Non è finita. A Palazzo Chigi c'è anche, dall'inizio del 2020, una nuova struttura tecnica di missione chiamata Investitalia, che «opera alle dirette dipendenze del presidente del Consiglio dei ministri per il coordinamento delle politiche del governo e dell’indirizzo politico e amministrativo dei ministri in materia di investimenti pubblici e privati». Ma non basta.

Lo stesso Conte, nell'impeto di sostenere a ogni costo lo sviluppo sostenibile anche qualora dia segni di insostenibilità, con il decreto legge 111 del dicembre 2019, stabilisce all'articolo 1 bis che «al fine di rafforzare il coordinamento delle politiche pubbliche in vista del perseguimento degli obiettivi in materia di sviluppo sostenibile (...) a decorrere dal 1° gennaio 2021 il Comitato interministeriale per la programmazione economica [il Cipe] assume la denominazione di Comitato interministeriale per la programmazione economica e lo sviluppo sostenibile (Cipess)».

Dietro il muro di sigle

Tirando le somme, chi si occupa di coordinare le politiche di sviluppo sostenibile che dobbiamo tradurre nel giro di settimane in concreti progetti da far finanziare da Bruxelles per 80 miliardi? E' presto detto: Cipess, Dipe, Mattm, Benessere Italia, Investitalia, Commissione nazionale per lo sviluppo sostenibile, più il Ciae (Comitato interministeriale affari europei) e corrispondente Dipartimento per le politiche europee. Chi coordina questa follia? Il coordinatore unico e motore immobile dello stato italiano, Giuseppe Conte.
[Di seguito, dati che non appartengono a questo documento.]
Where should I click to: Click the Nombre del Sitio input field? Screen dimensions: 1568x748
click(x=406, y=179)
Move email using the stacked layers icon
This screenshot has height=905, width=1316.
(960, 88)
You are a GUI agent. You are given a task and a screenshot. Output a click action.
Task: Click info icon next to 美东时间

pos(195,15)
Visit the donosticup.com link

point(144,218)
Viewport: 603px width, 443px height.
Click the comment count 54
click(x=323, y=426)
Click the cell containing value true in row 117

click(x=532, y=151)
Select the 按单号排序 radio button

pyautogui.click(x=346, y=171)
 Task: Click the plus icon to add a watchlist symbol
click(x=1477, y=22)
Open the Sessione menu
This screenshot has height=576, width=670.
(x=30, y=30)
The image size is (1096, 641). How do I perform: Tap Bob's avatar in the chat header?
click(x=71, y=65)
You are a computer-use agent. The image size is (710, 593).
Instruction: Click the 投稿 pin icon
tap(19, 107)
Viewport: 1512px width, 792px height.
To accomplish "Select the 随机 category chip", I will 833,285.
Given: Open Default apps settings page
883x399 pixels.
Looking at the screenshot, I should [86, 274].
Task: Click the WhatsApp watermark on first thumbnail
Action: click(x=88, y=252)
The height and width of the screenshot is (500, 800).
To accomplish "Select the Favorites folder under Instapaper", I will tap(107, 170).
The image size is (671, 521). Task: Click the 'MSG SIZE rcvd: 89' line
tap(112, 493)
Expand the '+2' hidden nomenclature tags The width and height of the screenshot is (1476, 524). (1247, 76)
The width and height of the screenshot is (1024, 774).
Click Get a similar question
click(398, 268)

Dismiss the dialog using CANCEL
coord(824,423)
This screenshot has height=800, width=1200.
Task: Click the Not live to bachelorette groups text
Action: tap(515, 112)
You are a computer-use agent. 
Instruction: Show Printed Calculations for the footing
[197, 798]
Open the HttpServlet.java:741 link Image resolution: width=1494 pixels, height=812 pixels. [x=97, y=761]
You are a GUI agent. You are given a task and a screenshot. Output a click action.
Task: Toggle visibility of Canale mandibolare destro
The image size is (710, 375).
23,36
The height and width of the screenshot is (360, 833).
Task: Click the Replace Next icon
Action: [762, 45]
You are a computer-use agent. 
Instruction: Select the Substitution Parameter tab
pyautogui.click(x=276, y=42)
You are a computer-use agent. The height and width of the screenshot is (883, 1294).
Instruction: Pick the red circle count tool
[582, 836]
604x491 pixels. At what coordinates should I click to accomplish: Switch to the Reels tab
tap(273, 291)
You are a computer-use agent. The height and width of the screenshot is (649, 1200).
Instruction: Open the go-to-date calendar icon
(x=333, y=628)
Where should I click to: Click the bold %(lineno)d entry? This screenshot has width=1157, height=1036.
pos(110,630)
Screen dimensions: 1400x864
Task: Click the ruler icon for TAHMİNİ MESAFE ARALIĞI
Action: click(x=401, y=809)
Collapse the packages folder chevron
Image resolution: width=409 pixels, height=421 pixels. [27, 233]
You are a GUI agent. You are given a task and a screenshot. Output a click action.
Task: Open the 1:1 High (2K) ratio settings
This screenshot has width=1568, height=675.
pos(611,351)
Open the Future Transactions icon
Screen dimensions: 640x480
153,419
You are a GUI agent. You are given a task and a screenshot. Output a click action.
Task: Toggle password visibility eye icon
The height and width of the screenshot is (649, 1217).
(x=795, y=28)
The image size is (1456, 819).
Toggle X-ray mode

Perché serve Musil? Perché ha già spiegato un secolo fa quale brutto scherzo stia subendo la pubblica amministrazione. Nell'Uomo senza qualità c'è a Vienna un comitato che ha cinque anni di tempo per organizzare la festa per i 70 anni di regno dell'Imperatore Francesco Giuseppe. In centinaia di pagine (e molti mesi) gli esperti decidono solo il nome: Azione parallela. L'ispiratrice, l'ambiziosa Hermine Tuzzi, sa come si fa: «L’occasione si offre e sarebbe imperdonabile lasciarsela sfuggire. Vi sono tante cose grandi e buone non ancora realizzate, che la scelta non sarà facile. Ma costituiremo comitati». Vero che gli eroi del nulla di Musil non avevano i 209 miliardi, ma rischiamo che non li abbiano neppure i nostri.